Department of Medicine, University of Wisconsin School of Medicine and Public Health, Madison, Wisconsin, United States of America.
PLoS One. 2012;7(2):e32061. doi: 10.1371/journal.pone.0032061. Epub 2012 Feb 15.

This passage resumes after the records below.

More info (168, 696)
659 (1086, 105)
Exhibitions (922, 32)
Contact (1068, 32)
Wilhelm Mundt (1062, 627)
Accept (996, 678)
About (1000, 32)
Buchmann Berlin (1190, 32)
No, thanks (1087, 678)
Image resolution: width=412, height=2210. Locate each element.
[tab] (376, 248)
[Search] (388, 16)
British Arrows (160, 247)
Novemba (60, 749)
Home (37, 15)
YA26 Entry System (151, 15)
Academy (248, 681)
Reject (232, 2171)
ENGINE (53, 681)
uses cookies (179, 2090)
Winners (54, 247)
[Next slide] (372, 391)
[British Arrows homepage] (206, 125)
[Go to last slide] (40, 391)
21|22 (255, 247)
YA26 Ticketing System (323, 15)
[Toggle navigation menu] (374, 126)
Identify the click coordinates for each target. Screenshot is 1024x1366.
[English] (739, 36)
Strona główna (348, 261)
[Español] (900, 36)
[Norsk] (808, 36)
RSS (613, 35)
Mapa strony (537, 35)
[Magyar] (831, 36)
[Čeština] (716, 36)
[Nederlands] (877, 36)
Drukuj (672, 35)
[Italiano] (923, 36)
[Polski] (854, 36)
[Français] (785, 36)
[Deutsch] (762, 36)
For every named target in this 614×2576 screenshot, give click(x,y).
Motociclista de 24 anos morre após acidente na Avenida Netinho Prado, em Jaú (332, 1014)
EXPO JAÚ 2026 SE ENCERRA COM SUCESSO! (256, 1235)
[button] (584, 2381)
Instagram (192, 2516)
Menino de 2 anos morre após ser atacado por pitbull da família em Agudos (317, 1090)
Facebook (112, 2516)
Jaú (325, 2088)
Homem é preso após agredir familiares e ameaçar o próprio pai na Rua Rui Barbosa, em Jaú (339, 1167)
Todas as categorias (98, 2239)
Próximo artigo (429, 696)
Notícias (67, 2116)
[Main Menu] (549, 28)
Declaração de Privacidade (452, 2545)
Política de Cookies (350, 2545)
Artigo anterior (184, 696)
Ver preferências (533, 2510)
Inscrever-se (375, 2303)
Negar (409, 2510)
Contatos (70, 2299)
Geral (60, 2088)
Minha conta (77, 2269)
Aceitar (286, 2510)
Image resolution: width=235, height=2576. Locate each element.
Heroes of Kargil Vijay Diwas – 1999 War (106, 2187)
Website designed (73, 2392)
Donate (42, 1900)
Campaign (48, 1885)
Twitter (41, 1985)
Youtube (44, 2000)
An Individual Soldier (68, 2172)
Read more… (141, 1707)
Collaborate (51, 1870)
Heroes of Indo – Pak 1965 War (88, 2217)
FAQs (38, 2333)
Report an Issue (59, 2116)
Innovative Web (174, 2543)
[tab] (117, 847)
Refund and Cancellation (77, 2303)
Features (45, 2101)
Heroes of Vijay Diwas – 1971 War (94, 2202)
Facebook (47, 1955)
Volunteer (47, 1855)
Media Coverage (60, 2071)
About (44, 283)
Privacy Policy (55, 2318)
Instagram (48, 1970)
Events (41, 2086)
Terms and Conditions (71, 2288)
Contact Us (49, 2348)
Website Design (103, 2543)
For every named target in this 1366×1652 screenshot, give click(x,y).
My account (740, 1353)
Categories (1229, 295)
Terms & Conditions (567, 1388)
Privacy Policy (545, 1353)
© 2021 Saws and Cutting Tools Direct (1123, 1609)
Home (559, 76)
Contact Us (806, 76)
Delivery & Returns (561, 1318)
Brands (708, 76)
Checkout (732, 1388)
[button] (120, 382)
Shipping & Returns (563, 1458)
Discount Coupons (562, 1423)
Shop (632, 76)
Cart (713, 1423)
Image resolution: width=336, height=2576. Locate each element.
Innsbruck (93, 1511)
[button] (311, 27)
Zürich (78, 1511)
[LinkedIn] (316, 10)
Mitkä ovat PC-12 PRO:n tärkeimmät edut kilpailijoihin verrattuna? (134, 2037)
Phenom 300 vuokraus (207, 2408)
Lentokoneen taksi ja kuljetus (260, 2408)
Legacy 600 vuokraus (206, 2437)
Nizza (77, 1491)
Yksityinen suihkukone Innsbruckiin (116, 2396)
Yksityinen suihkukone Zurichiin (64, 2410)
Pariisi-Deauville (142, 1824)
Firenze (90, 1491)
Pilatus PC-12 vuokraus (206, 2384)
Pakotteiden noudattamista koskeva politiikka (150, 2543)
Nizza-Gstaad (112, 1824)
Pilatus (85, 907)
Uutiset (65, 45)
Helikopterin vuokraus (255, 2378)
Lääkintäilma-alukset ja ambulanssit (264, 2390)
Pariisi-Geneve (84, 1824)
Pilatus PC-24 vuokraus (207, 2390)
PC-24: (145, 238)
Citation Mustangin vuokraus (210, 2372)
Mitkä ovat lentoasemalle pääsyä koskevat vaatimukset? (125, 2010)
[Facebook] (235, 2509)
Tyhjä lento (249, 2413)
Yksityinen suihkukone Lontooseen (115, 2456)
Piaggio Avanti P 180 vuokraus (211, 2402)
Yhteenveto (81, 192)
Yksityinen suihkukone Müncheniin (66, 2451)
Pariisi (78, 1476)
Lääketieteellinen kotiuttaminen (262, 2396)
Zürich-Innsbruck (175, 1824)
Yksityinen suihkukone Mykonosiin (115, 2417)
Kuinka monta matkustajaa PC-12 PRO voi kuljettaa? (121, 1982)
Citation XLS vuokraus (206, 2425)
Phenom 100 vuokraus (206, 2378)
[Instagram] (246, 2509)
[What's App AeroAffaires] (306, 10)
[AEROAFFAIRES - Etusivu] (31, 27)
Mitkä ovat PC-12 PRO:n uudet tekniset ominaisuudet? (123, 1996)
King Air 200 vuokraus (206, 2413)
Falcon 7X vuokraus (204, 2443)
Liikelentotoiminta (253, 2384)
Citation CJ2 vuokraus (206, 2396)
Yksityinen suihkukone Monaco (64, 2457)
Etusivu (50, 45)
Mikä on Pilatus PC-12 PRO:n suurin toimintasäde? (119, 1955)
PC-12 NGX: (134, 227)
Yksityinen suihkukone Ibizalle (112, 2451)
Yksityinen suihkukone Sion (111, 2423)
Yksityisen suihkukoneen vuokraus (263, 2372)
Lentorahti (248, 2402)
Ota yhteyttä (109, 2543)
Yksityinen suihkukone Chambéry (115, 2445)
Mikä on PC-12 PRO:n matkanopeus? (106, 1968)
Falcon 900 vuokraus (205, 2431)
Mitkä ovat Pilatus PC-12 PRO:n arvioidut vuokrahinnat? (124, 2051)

Infections with the picornavirus, human rhinovirus (HRV), are a major cause of wheezing illnesses and asthma exacerbations. In developing a murine model of picornaviral airway infection, we noted the absence of murine rhinoviruses and that mice are not natural hosts for HRV. The picornavirus, mengovirus, induces lethal systemic infections in its natural murine hosts, but small genetic differences can profoundly affect picornaviral tropism and virulence. We demonstrate that inhalation of a genetically attenuated mengovirus, vMC(0), induces lower respiratory tract infections in mice. After intranasal vMC(0) inoculation, lung viral titers increased, peaking at 24 h postinoculation with viral shedding persisting for 5 days, whereas HRV-A01a lung viral titers decreased and were undetectable 24 h after intranasal inoculation. Inhalation of vMC(0), but not vehicle or UV-inactivated vMC(0), induced an acute respiratory illness, with body weight loss and lower airway inflammation, characterized by increased numbers of airway neutrophils and lymphocytes and elevated pulmonary expression of neutrophil chemoattractant CXCR2 ligands (CXCL1, CXCL2, CXCL5) and interleukin-17A. Mice inoculated with vMC(0), compared with those inoculated with vehicle or UV-inactivated vMC(0), exhibited increased pulmonary expression of interferon (IFN-α, IFN-β, IFN-λ), viral RNA sensors [toll-like receptor (TLR)3, TLR7, nucleotide-binding oligomerization domain containing 2 (NOD2)], and chemokines associated with HRV infection in humans (CXCL10, CCL2). Inhalation of vMC(0), but not vehicle or UV-inactivated vMC(0), was accompanied by increased airway fluid myeloperoxidase levels, an indicator of neutrophil activation, increased MUC5B gene expression, and lung edema, a sign of infection-related lung injury. Consistent with experimental HRV inoculations of nonallergic, nonasthmatic human subjects, there were no effects on airway hyperresponsiveness after inhalation of vMC(0) by healthy mice. This novel murine model of picornaviral airway infection and inflammation should be useful for defining mechanisms of HRV pathogenesis in humans.
肠道病毒感染是导致喘息性疾病和哮喘恶化的主要原因之一。在建立肠道病毒气道感染的小鼠模型时,我们注意到没有鼠类肠道病毒,并且小鼠不是人类呼吸道肠道病毒的天然宿主。肠道病毒,鼻病毒,在其自然宿主的小鼠中引起致命的全身感染,但微小的遗传差异可极大地影响肠道病毒的嗜性和毒力。我们证明,吸入遗传减毒的鼻病毒,vMC(0),可诱导小鼠下呼吸道感染。鼻内接种 vMC(0)后,肺部病毒滴度增加,接种后 24 小时达到峰值,病毒脱落持续 5 天,而 HRV-A01a 肺部病毒滴度下降,鼻内接种后 24 小时检测不到。与载体或 UV 失活的 vMC(0)相比,吸入 vMC(0)仅诱导急性呼吸道疾病,引起体重减轻和下气道炎症,其特征为气道中性粒细胞和淋巴细胞数量增加以及中性粒细胞趋化因子 CXCR2 配体(CXCL1、CXCL2、CXCL5)和白细胞介素-17A 的肺表达增加。与载体或 UV 失活的 vMC(0)相比,接种 vMC(0)的小鼠表现出肺组织中干扰素(IFN-α、IFN-β、IFN-λ)、病毒 RNA 传感器(TLR3、TLR7、核苷酸结合寡聚化结构域 2(NOD2))和与人类 HRV 感染相关的趋化因子(CXCL10、CCL2)的表达增加。与载体或 UV 失活的 vMC(0)相比,仅 vMC(0)的吸入伴随着气道液中髓过氧化物酶水平的升高,这是中性粒细胞激活的标志物,MUC5B 基因表达增加以及肺水肿,这是感染相关的肺损伤的迹象。与非过敏性、非哮喘的人类受试者的实验性 HRV 接种一致,健康小鼠吸入 vMC(0)后对气道高反应性没有影响。这种新型的肠道病毒气道感染和炎症的小鼠模型对于定义人类 HRV 发病机制的机制应该是有用的。